7 novembre 1914 – Neuilly-sur-Seine – Albert Guichard

« Quelle bonne semaine ! »

Alors que la femme d’Albert prononce ces mots en arborant un air satisfait au milieu de la boutique vide, son époux court vers la porte du magasin pour la fermer sans attendre. Il s’approche d’elle, les sourcils froncés, et la tire vers l’arrière-boutique.

« Es-tu donc folle de dire ça à haute voix ? Et si on t’entendait ?
— Mais Albert, tout de même ! En moins d’une semaine, on a vendu plus qu’en un bon mois ! s’enthousiasme sa femme en faisant sauter la monnaie qui occupe la poche de son tablier. Et mes parents qui me disaient que je ne ferai pas fortune en épousant un fleuriste ! »

Albert claque la porte de l’arrière-boutique sur eux, puis va fermer chaque fenêtre en jetant des regards inquiets vers l’extérieur. Il finit même par tirer un volet puis s’effondre sur une chaise à proximité d’un tas d’outils de jardin. Elle va s’asseoir en face de lui, inquiète.
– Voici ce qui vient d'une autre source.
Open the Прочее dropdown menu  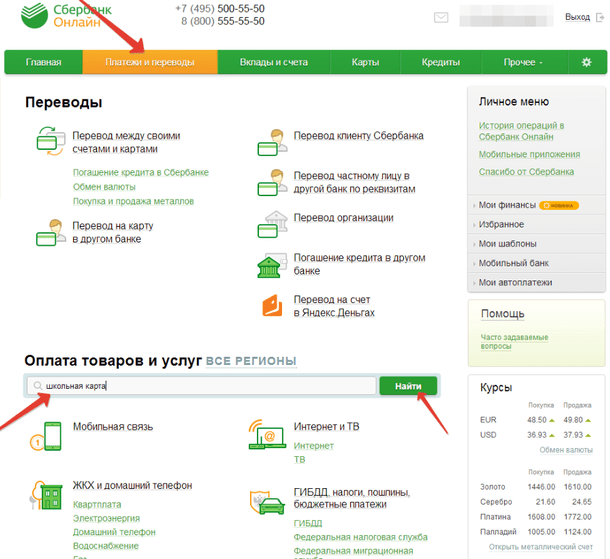(523, 62)
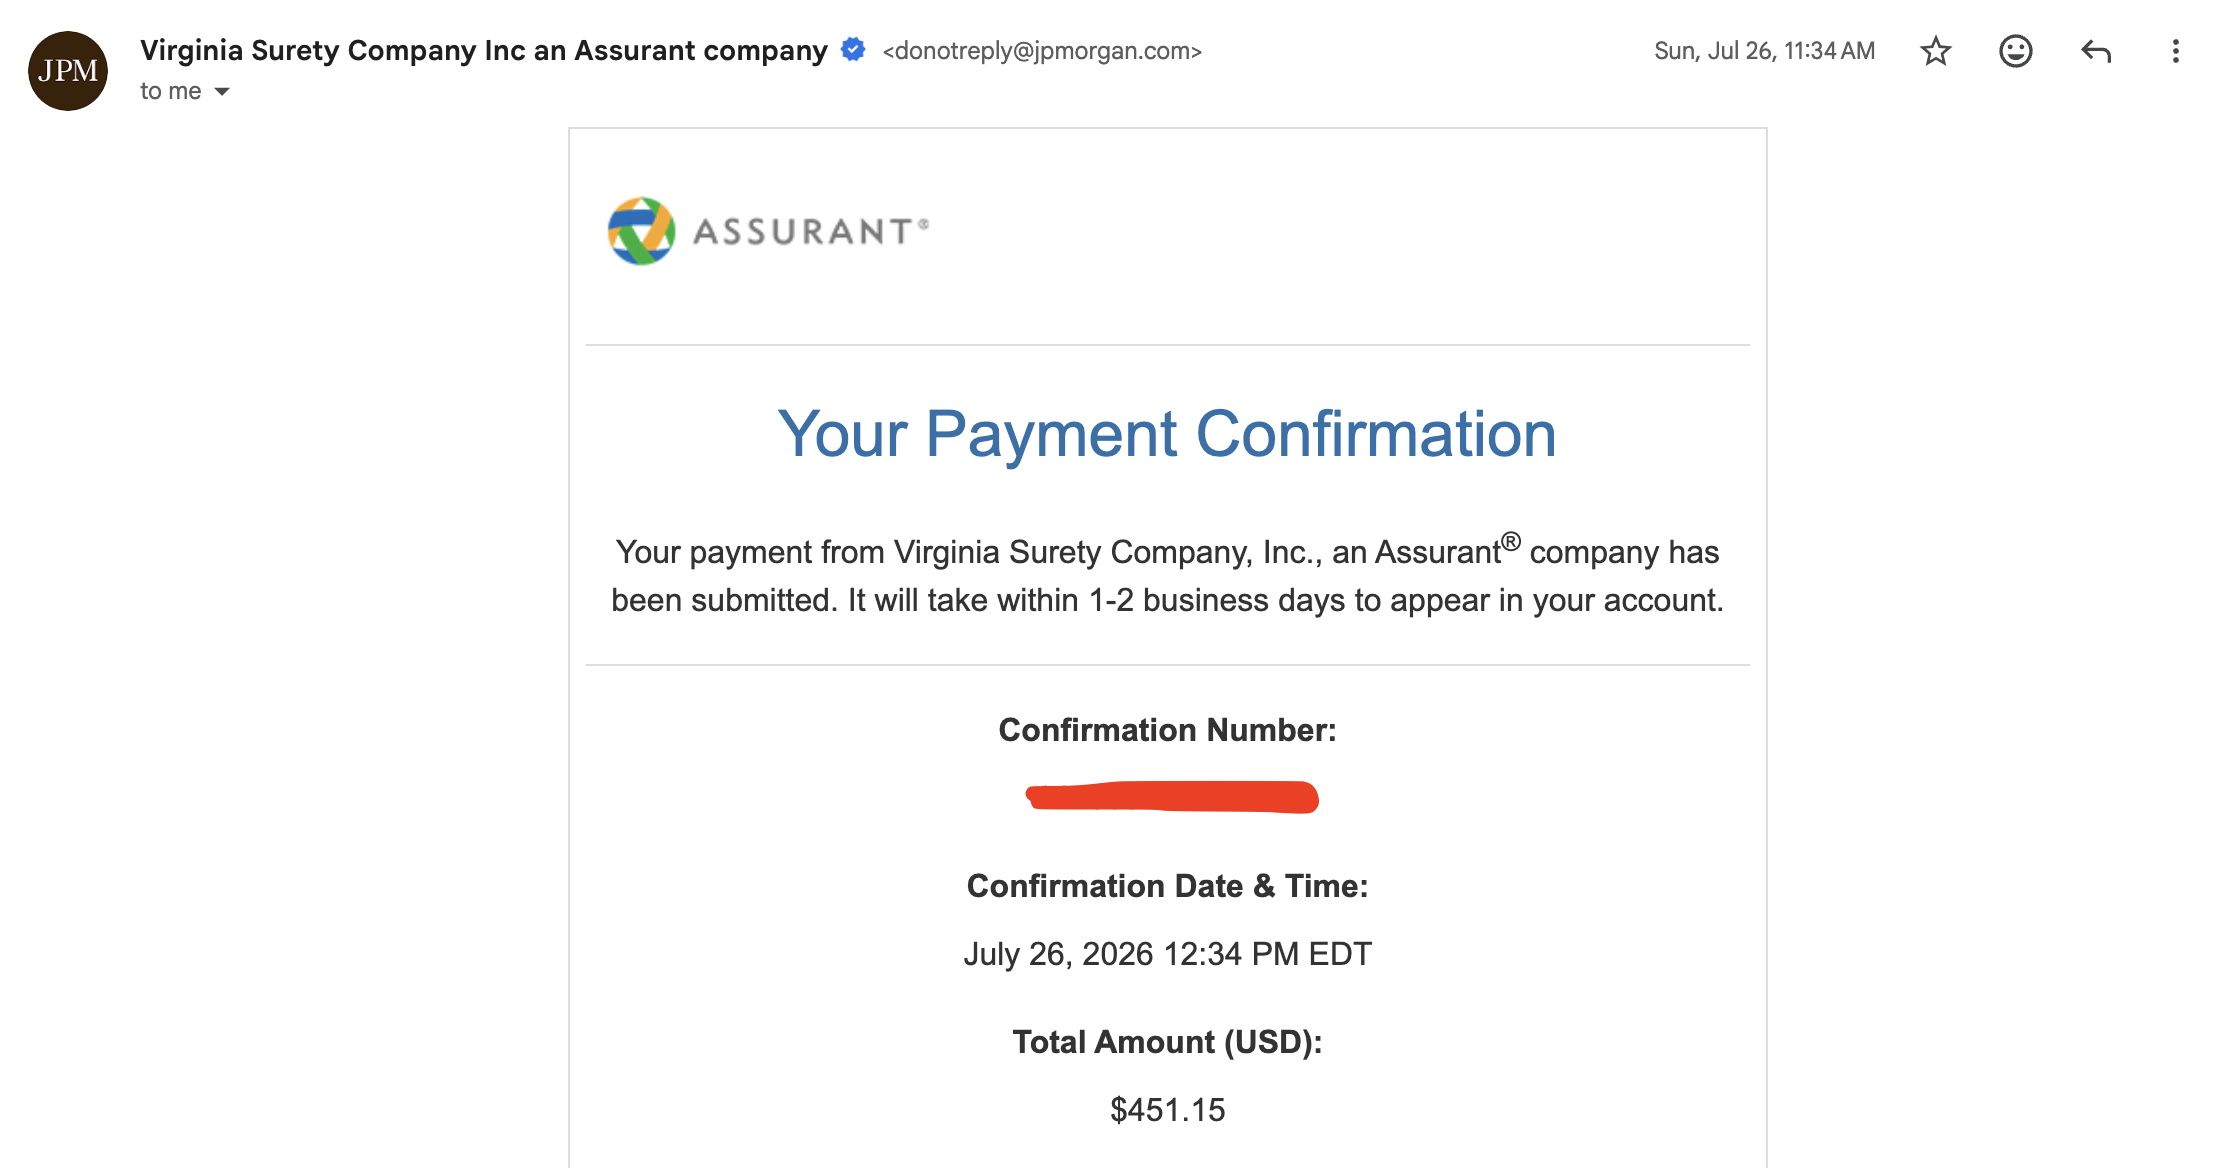Click the Your Payment Confirmation heading
The width and height of the screenshot is (2226, 1168).
[x=1167, y=435]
« Hé bien, Albert, qu’est-ce qui ne va pas ? (Elle se relève presque aussitôt pour allumer un feu et y dépose la bouilloire.) Je prépare du thé, tu as l’air tendu.
— Tu sais très bien ce qui ne va pas. Nous vendons beaucoup trop bien, souffle Albert.
— C’est bien la première fois que je t’entends dire ça ! rit la fleuriste. Toi qui d’habitude te plains toujours qu’on ne vend pas assez ! Regarde la dernière Toussaint : nous n’avons jamais eu autant de clients.
— Mais justement ! poursuit-il douloureusement. Tout Paris n’a jamais vu une Toussaint pareille, tous les journaux de cette semaine en ont parlé ! Et pourquoi ? Parce qu’il n’y a jamais eu autant de morts ! Avec cette guerre, ça n’arrête pas, conclut-il un ton plus bas.
— Ça et Monsieur le député-maire », complète sa femme en surveillant les flammes qui lèchent la bouilloire.

Le télégramme annonçant la mort d’Édouard Nortier arrivé le matin même à la mairie avait plongé la commune dans le deuil. L’édile avait reçu un éclat d’obus fatal en Belgique. On avait mis tous les drapeaux en berne.

Les habitants s’étaient donc succédé toute la matinée dans la boutique de fleurs pour acheter de quoi rendre un dernier hommage à celui qui avait non seulement voté le renforcement de l’armée avant la guerre, mais avait joint le geste à la parole en partant pour le front lorsque celle-ci avait éclaté.

À présent, il était mort.

« Oui, et le député-maire, tu as raison », reprend Albert en repensant à tous ces tristes clients de la matinée.
Il se lève lentement et va vers sa femme pour poser ses mains sur ses épaules.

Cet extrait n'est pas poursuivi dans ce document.